En los Hechos, la acción del Espíritu es constatable, carismática; para Pablo la acción del Espíritu, por ser santificación interior es ante todo objeto de fe, aunque también reconoce los carismas que son objeto de experiencia. Si bien el Apóstol sabe que gran parte de los cristianos no tiene la experiencia de dones extraordinarios, también sabe que todos reciben carismas: “En cada uno, el Espíritu se manifiesta para el bien común” (1 Cor 12,7).

Sin embargo, aunque desde diversas perspectivas, lo que tanto los Hechos como San Pablo nos han testimoniado y enseñado, es paradigma de la vida de cada cristiano, de cada comunidad y de la Iglesia en todos los tiempos, también los nuestros. Tanto Lucas como Pablo nos muestran un horizonte misionero universal, y al mismo tiempo nos dan una certeza: en la tarea no estamos solos, el Espíritu Santo nos seguirá dando, como en los tiempos apostólicos, la luz, la asistencia, la fuerza, los medios para desarrollar la misión.

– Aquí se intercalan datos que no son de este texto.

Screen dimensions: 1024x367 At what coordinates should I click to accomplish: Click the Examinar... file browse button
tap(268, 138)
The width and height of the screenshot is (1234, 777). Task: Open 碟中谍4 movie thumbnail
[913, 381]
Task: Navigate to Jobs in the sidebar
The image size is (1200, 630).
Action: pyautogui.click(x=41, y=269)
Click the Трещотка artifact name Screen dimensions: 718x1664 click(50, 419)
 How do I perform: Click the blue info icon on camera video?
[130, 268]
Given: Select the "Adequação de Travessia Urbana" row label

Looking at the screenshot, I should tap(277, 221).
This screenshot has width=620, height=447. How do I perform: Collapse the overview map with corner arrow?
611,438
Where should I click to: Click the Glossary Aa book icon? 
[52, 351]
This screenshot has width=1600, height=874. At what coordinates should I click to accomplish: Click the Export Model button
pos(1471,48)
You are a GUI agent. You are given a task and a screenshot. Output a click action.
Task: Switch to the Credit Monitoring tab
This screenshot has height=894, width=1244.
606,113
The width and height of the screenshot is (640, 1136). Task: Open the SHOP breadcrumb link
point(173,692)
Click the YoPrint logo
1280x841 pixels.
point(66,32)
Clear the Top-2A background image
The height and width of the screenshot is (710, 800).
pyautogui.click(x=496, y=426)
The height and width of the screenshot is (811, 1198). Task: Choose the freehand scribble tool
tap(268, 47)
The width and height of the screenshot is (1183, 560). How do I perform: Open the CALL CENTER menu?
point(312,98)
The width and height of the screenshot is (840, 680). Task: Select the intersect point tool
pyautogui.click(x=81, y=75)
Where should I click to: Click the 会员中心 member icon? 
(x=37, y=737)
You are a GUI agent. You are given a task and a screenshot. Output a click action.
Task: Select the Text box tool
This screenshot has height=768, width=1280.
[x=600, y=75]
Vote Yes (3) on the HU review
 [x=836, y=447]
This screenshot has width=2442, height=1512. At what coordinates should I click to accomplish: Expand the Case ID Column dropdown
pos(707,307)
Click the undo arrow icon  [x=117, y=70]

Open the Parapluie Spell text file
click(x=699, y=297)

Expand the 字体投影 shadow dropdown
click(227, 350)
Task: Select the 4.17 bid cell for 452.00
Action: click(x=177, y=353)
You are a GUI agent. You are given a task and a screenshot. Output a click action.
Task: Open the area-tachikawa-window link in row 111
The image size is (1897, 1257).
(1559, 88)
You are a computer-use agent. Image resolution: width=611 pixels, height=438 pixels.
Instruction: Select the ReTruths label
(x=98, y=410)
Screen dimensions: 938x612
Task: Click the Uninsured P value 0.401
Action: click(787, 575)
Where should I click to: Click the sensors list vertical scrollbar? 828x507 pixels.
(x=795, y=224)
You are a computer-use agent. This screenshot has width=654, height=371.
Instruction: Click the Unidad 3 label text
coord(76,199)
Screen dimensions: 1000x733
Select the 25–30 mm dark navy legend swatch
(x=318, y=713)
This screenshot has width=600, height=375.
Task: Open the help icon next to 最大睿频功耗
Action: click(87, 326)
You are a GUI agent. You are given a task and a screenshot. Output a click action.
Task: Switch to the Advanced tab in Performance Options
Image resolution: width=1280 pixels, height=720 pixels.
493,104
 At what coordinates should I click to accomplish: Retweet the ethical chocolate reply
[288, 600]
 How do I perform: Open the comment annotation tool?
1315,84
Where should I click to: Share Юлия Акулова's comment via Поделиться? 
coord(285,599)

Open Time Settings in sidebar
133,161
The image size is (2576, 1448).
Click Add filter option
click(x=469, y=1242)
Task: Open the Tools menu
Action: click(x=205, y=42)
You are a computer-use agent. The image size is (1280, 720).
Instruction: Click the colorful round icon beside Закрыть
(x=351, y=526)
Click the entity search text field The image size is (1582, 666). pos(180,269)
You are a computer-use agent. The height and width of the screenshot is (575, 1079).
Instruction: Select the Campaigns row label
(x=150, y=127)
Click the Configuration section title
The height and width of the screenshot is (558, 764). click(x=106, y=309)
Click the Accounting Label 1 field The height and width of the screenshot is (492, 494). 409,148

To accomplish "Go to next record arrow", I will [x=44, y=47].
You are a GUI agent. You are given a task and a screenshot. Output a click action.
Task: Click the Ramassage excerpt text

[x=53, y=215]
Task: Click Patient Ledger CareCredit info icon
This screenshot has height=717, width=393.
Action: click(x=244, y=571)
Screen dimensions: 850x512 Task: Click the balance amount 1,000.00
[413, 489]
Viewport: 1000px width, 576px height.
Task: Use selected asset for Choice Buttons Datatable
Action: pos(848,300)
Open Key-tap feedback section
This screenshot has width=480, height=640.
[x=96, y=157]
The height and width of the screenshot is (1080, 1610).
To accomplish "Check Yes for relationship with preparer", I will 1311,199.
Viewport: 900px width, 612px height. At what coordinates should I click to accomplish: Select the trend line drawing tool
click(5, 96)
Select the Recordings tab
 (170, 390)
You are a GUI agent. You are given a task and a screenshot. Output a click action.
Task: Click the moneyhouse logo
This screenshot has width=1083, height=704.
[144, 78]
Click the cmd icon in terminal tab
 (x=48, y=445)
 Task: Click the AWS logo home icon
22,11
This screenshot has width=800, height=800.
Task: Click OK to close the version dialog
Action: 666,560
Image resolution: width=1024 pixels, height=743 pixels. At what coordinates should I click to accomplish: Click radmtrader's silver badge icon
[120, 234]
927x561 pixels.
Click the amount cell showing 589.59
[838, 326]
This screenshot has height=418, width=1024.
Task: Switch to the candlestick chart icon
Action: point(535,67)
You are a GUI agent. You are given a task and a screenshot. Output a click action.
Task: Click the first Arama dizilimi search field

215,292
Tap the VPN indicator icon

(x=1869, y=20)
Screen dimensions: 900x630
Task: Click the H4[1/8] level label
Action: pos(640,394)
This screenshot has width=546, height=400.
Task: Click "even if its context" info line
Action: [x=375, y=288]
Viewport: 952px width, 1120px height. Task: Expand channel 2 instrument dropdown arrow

La lectura de los escritos de San Juan enriquece esta doctrina, aunque por las características de esta presentación no hemos profundizado en ella.

“Se es misionero ante todo por lo que se es, en cuanto Iglesia que vive profundamente la unidad en el amor, antes de serlo por lo que se dice o se hace” (Redemptoris Missio, 23).

El ardor evangelizador no es un entusiasmo humano, es un don del Espíritu, gratuito e inmerecido como lo fue el primer Pentecostés, pero que debemos pedir con nuestra oración constante, y al que debemos disponernos con todo nuestro ser.

Hoy también el Espíritu del Señor llena la tierra y la Iglesia. Renueva el rostro de las personas. Creemos en la irrupción del Espíritu sobre niños y ancianos, varones y mujeres (He 2,16-20). Dios lo está derramando para una renovación de la Iglesia y de la humanidad, en este momento tan probada y desconcertada por la pandemia. El Espíritu obra desde dentro, impulsa y vivifica como hizo con Jesús en el Bautismo, en el desierto y en el anuncio del Reino (Lc 3,22; 4,1.14.18); como hizo en la comunidad reunida con María y los apóstoles, a la espera de la “Promesa de Dios” (He 2,14; Lc 24,49; He 1,8).

Dejarse llevar por el Espíritu es acoger la nueva llamada misionera de la Iglesia actual y sus propuestas para el mundo de hoy. Es atreverse a estar en todos los espacios de nuestra sociedad, participar de los gozos y preocupaciones de las personas, a veces más allá de nuestros esquemas pastorales y expectativas. Dejarse llevar por el Espíritu es amar apasionadamente a Jesús, y en Él a todos los seres humanos, en especial a los pequeños, a los que sufren, a los excluidos. Es también abrirnos a todas las religiones y culturas, donde el Espíritu está actuando por caminos desconocidos por nosotros. Es esperar la novedad que Dios tiene para esta humanidad que Él ha creado.

Nos estamos preparando a celebrar los 60 años de nuestra diócesis. Pedimos a Dios la gracia de dejarnos guiar en nuestro Camino pastoral por el Espíritu Santo como María desde la Anunciación hasta Pentecostés. Abrimos nuestros corazones y nuestras comunidades al Soplo vivificador del Espíritu Santo para que pueda germinar un nuevo Pentecostés. Con la santidad, la luz y la fortaleza que el Espíritu nos infunde seremos misioneros para anunciar a todos: ¡la Vida es Cristo!